#### [Task goal]
Put the items into a two-column CSV headed text and answer, with one row per item and each value in a single quoted field where line breaks become spaces. Start at the line that has "Click the blue shopping marker at right edge", go through the end of the items, and leave the pictures out.

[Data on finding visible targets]
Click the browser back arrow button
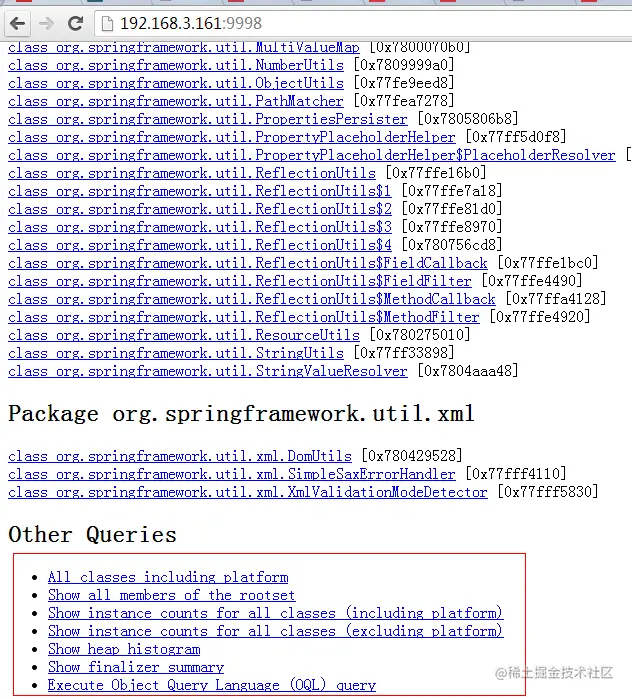 [17, 23]
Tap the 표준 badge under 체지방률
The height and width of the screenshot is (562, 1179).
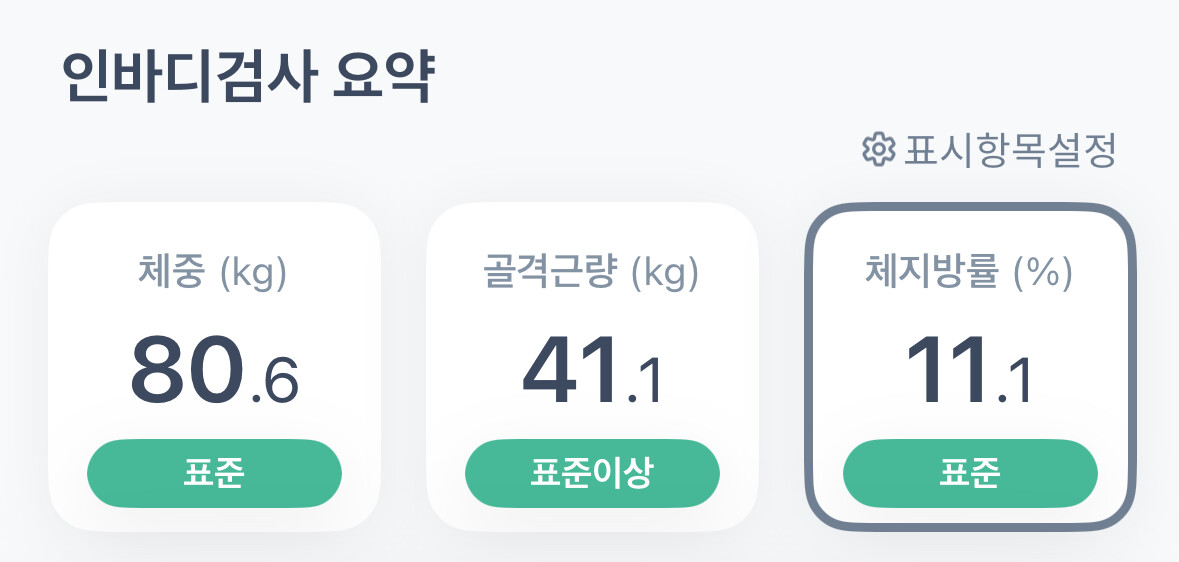(970, 473)
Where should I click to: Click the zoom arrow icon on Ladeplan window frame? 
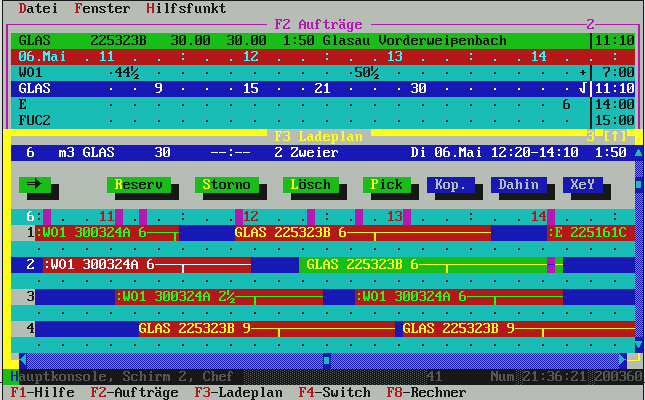(x=615, y=136)
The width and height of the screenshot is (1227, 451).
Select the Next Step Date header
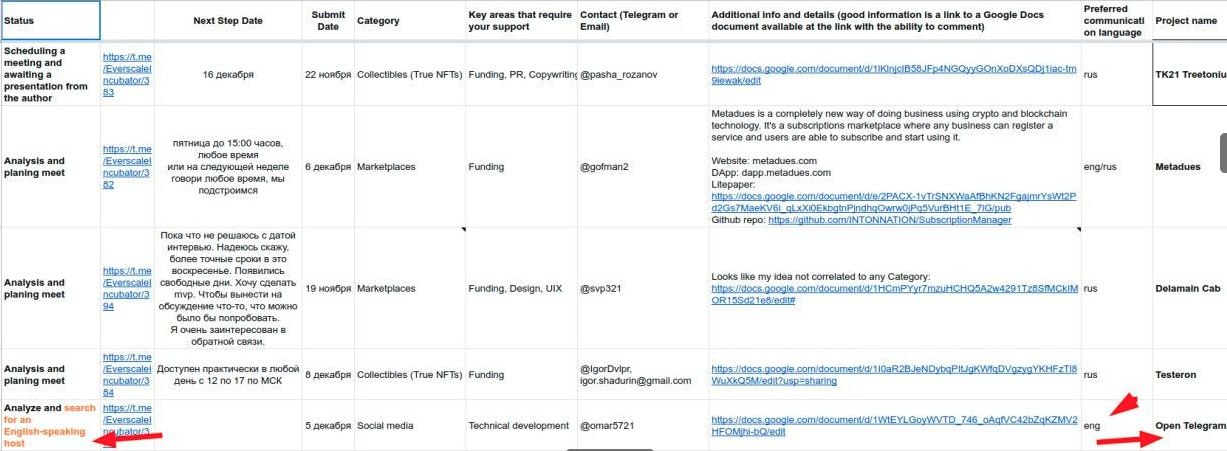click(x=228, y=20)
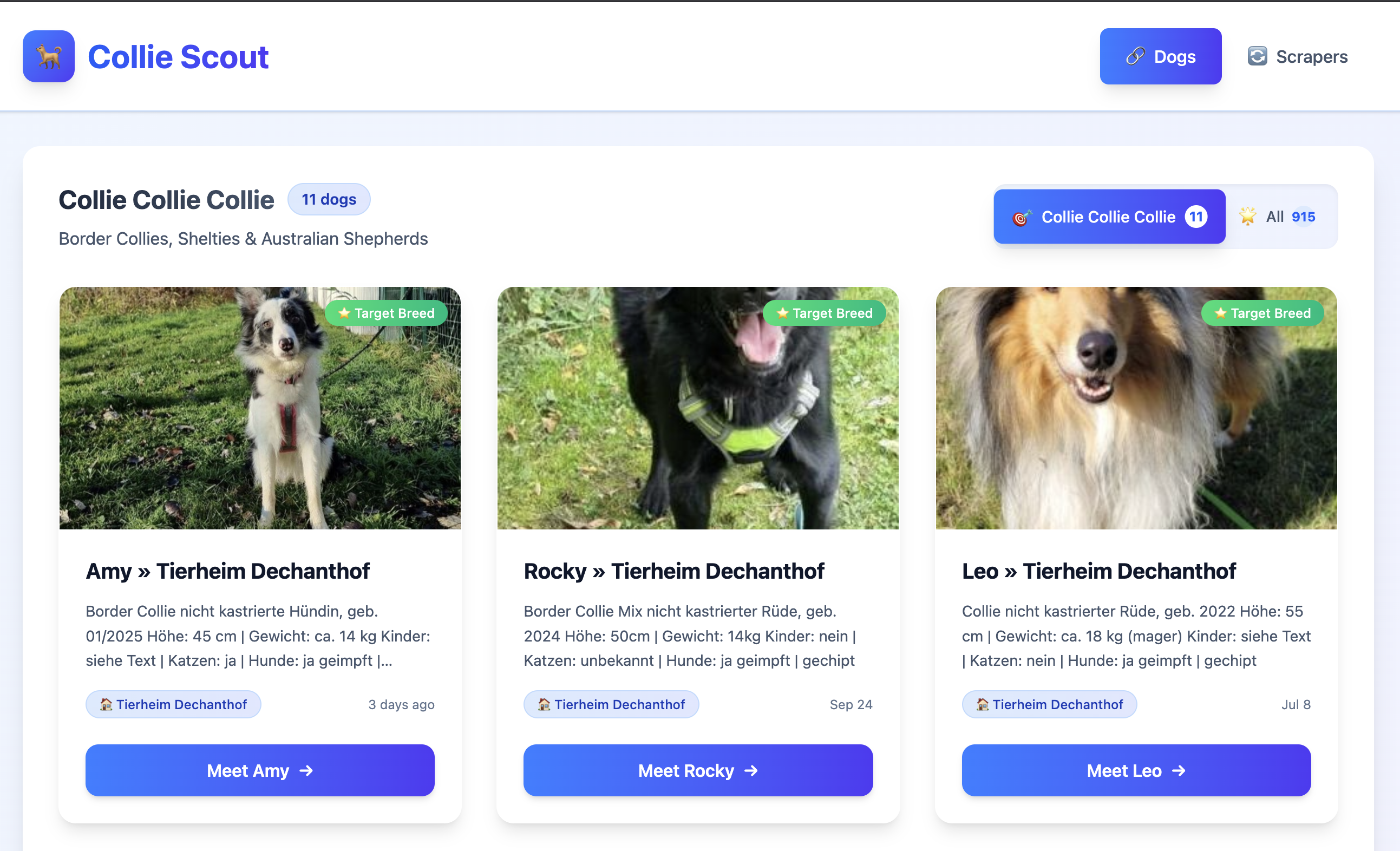Click the Collie Scout title link
This screenshot has height=851, width=1400.
178,57
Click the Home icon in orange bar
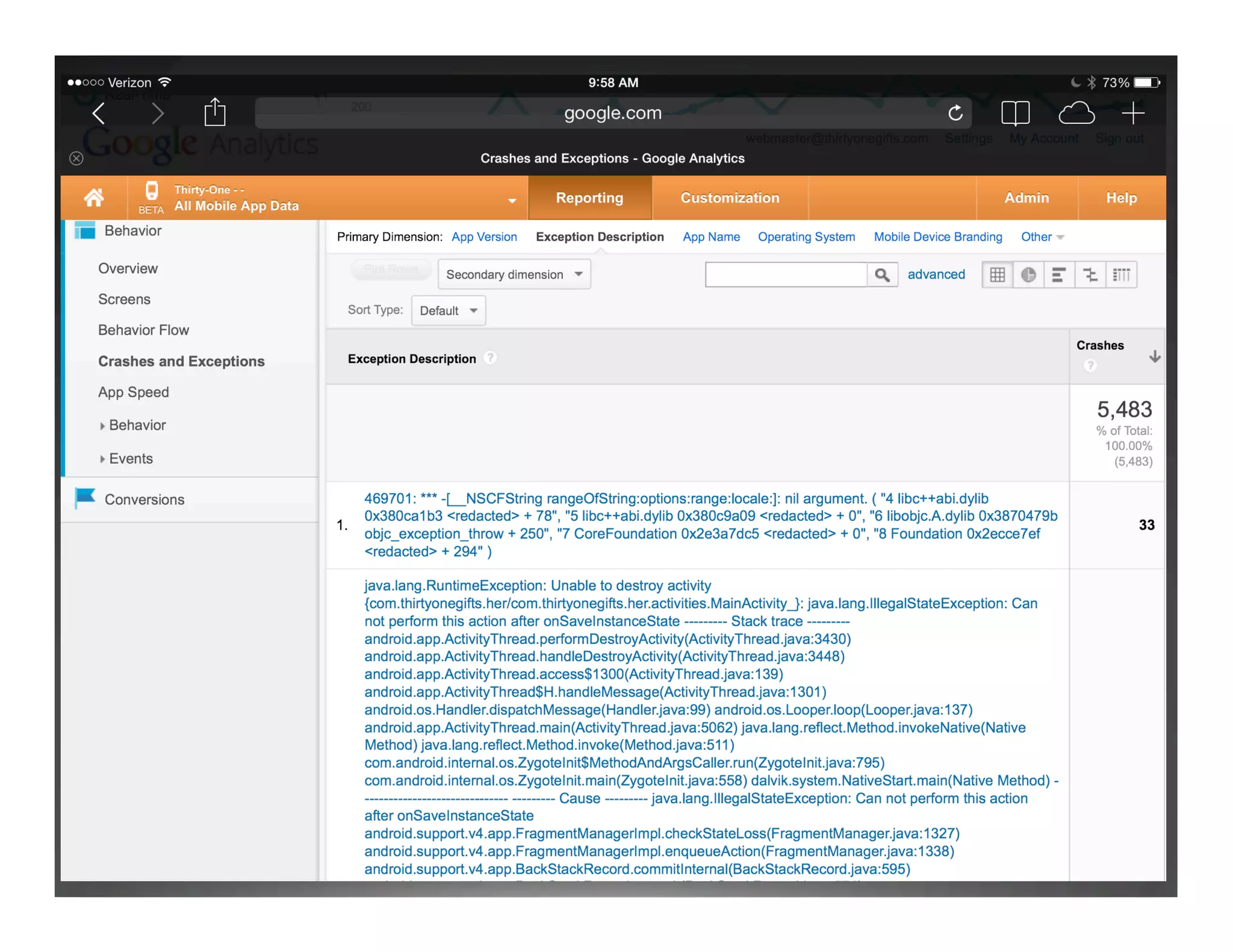 pos(94,197)
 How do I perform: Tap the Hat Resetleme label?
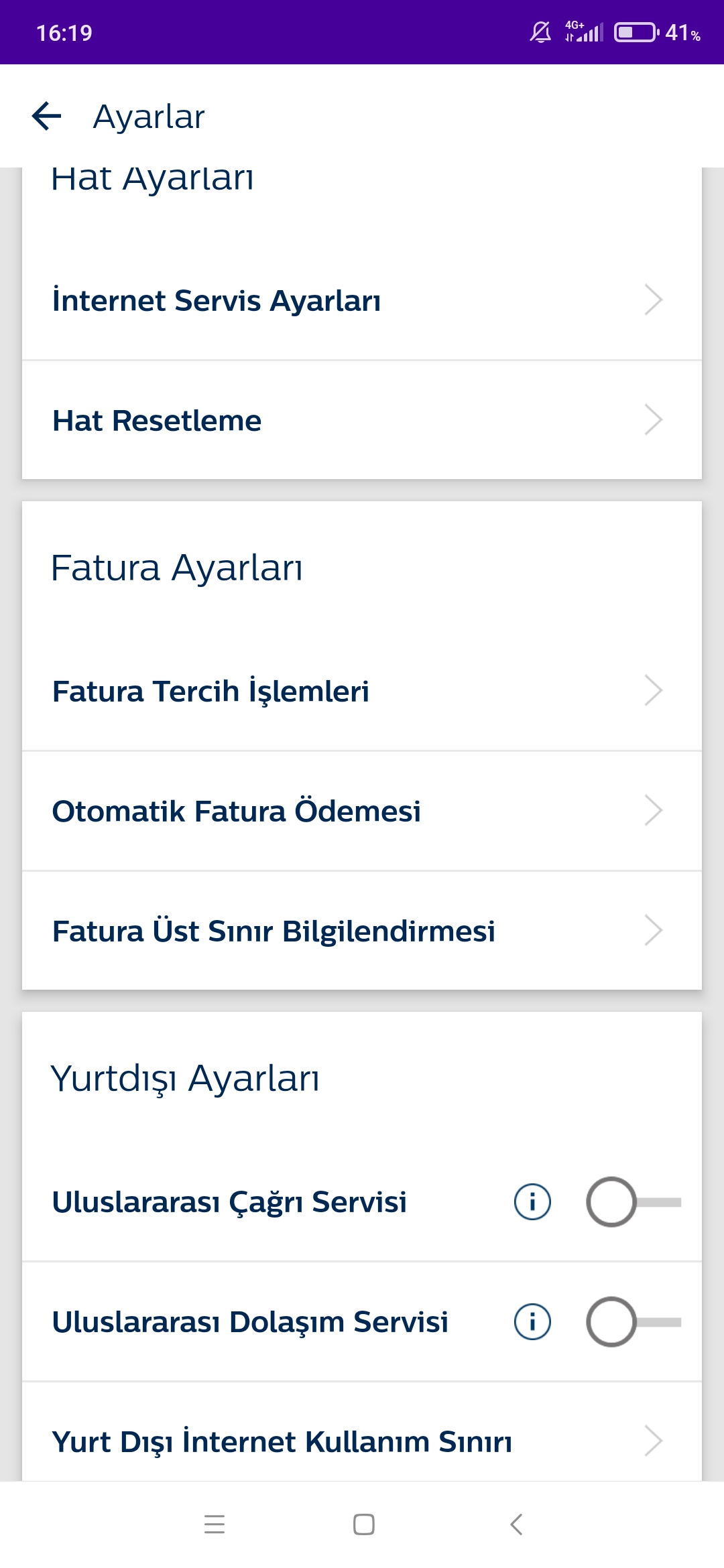pyautogui.click(x=157, y=421)
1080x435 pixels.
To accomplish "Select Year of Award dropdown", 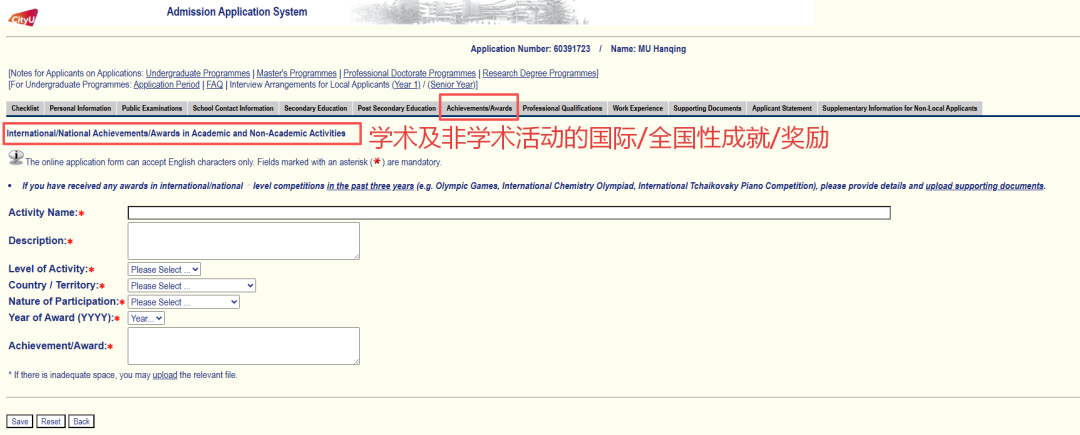I will (x=146, y=318).
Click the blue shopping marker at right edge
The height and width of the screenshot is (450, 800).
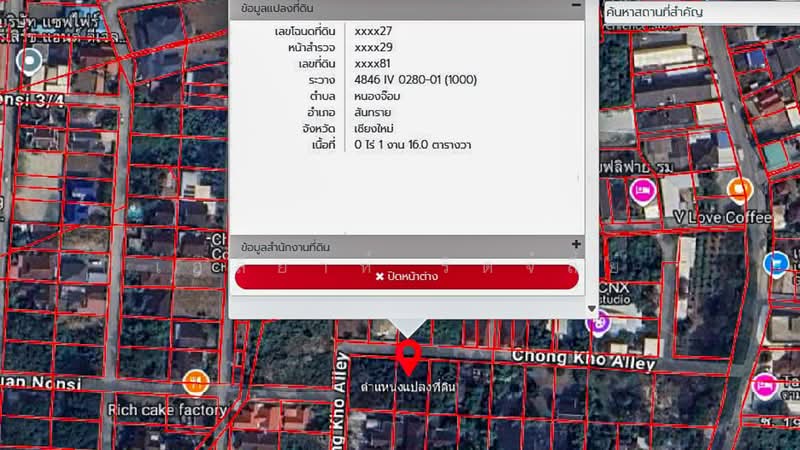coord(776,263)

#### [Response for this exercise]
text,answer
"Click the blue shopping marker at right edge The height and width of the screenshot is (450, 800).","coord(776,263)"